The day was heavy with heat, a wet summer air that clung to the skin like a fever. A coyote watched me from the ridge, as they always did when the world turned green again.

 Curious spirits, drawn to both feast and famine — one was always near, no matter the season. 

My mother walked just ahead. The thicket stirred. I darted through, branches whispering against my arms.

"Mother, wait for me!"

I raced toward home. Her shadow slipped between trees, quick and familiar. The door creaked open. I followed. It closed behind her.

"Mother?"

I grasped the handle. It would not move. Again and again I pulled, the wood unmoving, cold beneath my palm. I leaned my forehead to it.

"I give up mother—you can come out now!"

A voice came from within, soft as breath against glass.

"My beloved, it is not time."

It was her voice, but hollow, like a harp with its strings cut.

I woke gasping. Air tore into my lungs. 

Then I remembered. I ran to her grave. There she lay, where I had buried her just the night before. 
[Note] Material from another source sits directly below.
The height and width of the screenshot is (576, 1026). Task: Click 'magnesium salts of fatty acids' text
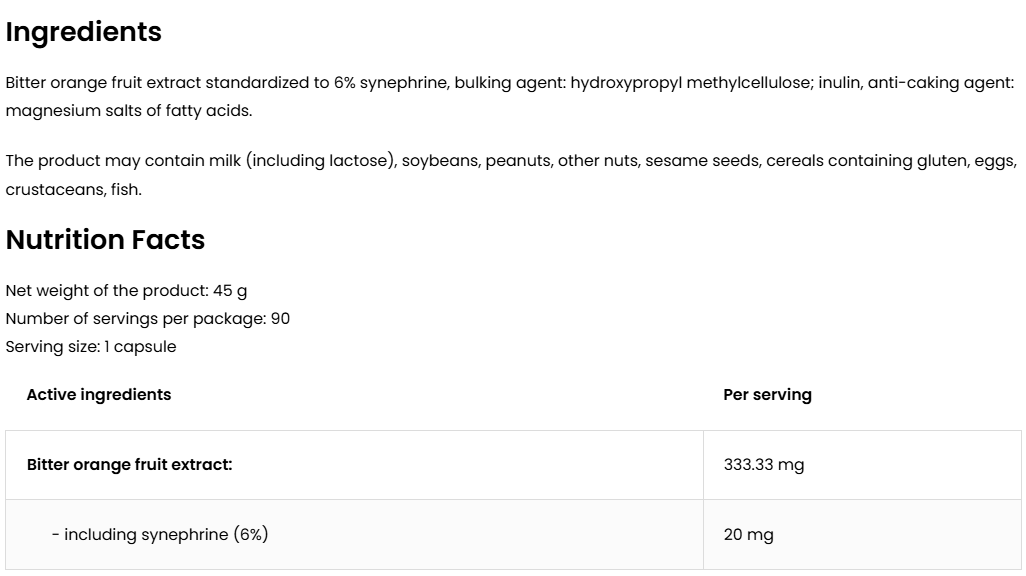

My legs fell. I knelt beside her. 

"Why did you leave, mother? Why did…" 

The words shattered in my mouth. The sorrow within me slaughtered the hollow where words live.
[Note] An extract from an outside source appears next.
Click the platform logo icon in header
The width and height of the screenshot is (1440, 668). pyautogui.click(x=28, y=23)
Dawn came pale and slow. Rennan gathered his things, air steaming from his nostrils. I heard the soft whine of the cub that I had left behind calling for me. I must tend to him. Lest he should die of the cold, though he was born of harsh reality.

I could not leave. It was only yesterday that she was slaughtered by that beast. 

I must stay. 

If I didn't, everything she had built would turn to dust like the rest of Vearda. I still had not mastered the harp. I did not know the final songs of the forest. She still had so much to teach me. 

The cairn crouched in frost. My mother lay beneath it. I pressed my palm to the topstone until the cold burned it. My hand reddened, but I did not move. The pain was not greater than that within my chest. 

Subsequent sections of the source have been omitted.